SUPPLIED RECORDS »
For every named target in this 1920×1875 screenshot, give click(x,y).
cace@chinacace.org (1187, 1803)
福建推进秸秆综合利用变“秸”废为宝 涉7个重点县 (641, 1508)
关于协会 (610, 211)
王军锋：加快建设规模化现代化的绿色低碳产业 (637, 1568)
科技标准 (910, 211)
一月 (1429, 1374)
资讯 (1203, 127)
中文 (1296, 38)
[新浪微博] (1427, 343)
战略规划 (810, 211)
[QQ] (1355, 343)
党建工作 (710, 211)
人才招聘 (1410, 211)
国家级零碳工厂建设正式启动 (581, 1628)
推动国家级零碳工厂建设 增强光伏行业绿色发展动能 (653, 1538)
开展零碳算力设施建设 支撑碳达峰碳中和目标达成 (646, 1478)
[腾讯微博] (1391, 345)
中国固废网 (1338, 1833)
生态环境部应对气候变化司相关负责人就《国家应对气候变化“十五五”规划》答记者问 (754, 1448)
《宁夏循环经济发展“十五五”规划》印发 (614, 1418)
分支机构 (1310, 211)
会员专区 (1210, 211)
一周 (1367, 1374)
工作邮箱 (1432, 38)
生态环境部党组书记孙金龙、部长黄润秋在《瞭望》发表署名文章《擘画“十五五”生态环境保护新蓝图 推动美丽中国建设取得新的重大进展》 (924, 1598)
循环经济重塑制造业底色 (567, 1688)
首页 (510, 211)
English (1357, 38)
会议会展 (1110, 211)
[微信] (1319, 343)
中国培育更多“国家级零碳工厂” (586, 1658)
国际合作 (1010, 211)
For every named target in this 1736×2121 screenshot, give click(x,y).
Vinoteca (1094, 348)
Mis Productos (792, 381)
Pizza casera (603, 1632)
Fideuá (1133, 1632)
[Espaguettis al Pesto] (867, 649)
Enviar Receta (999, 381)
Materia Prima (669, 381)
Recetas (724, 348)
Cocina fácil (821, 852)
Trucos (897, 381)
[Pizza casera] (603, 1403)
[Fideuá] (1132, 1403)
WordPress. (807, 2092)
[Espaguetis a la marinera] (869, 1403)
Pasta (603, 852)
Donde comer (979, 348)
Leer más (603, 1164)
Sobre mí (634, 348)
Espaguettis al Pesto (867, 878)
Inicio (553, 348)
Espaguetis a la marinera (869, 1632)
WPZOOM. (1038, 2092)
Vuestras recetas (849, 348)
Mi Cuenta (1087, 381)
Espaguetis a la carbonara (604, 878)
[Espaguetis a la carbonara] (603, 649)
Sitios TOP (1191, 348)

EXERCISE GOAL »
Please transcribe the records in full, keeping every word as it is.

OUTPUT BELOW »
For every named target in this 1920×1875 screenshot, give click(x,y).
cace@chinacace.org (1187, 1803)
福建推进秸秆综合利用变“秸”废为宝 涉7个重点县 (641, 1508)
关于协会 (610, 211)
王军锋：加快建设规模化现代化的绿色低碳产业 (637, 1568)
科技标准 (910, 211)
一月 (1429, 1374)
资讯 (1203, 127)
中文 (1296, 38)
[新浪微博] (1427, 343)
战略规划 (810, 211)
[QQ] (1355, 343)
党建工作 (710, 211)
人才招聘 (1410, 211)
国家级零碳工厂建设正式启动 (581, 1628)
推动国家级零碳工厂建设 增强光伏行业绿色发展动能 (653, 1538)
开展零碳算力设施建设 支撑碳达峰碳中和目标达成 (646, 1478)
[腾讯微博] (1391, 345)
中国固废网 (1338, 1833)
生态环境部应对气候变化司相关负责人就《国家应对气候变化“十五五”规划》答记者问 (754, 1448)
《宁夏循环经济发展“十五五”规划》印发 (614, 1418)
分支机构 (1310, 211)
会员专区 (1210, 211)
一周 (1367, 1374)
工作邮箱 (1432, 38)
生态环境部党组书记孙金龙、部长黄润秋在《瞭望》发表署名文章《擘画“十五五”生态环境保护新蓝图 推动美丽中国建设取得新的重大进展》 (924, 1598)
循环经济重塑制造业底色 (567, 1688)
首页 (510, 211)
English (1357, 38)
会议会展 (1110, 211)
[微信] (1319, 343)
中国培育更多“国家级零碳工厂” (586, 1658)
国际合作 (1010, 211)
For every named target in this 1736×2121 screenshot, give click(x,y).
Vinoteca (1094, 348)
Mis Productos (792, 381)
Pizza casera (603, 1632)
Fideuá (1133, 1632)
[Espaguettis al Pesto] (867, 649)
Enviar Receta (999, 381)
Materia Prima (669, 381)
Recetas (724, 348)
Cocina fácil (821, 852)
Trucos (897, 381)
[Pizza casera] (603, 1403)
[Fideuá] (1132, 1403)
WordPress. (807, 2092)
[Espaguetis a la marinera] (869, 1403)
Pasta (603, 852)
Donde comer (979, 348)
Leer más (603, 1164)
Sobre mí (634, 348)
Espaguettis al Pesto (867, 878)
Inicio (553, 348)
Espaguetis a la marinera (869, 1632)
WPZOOM. (1038, 2092)
Vuestras recetas (849, 348)
Mi Cuenta (1087, 381)
Espaguetis a la carbonara (604, 878)
[Espaguetis a la carbonara] (603, 649)
Sitios TOP (1191, 348)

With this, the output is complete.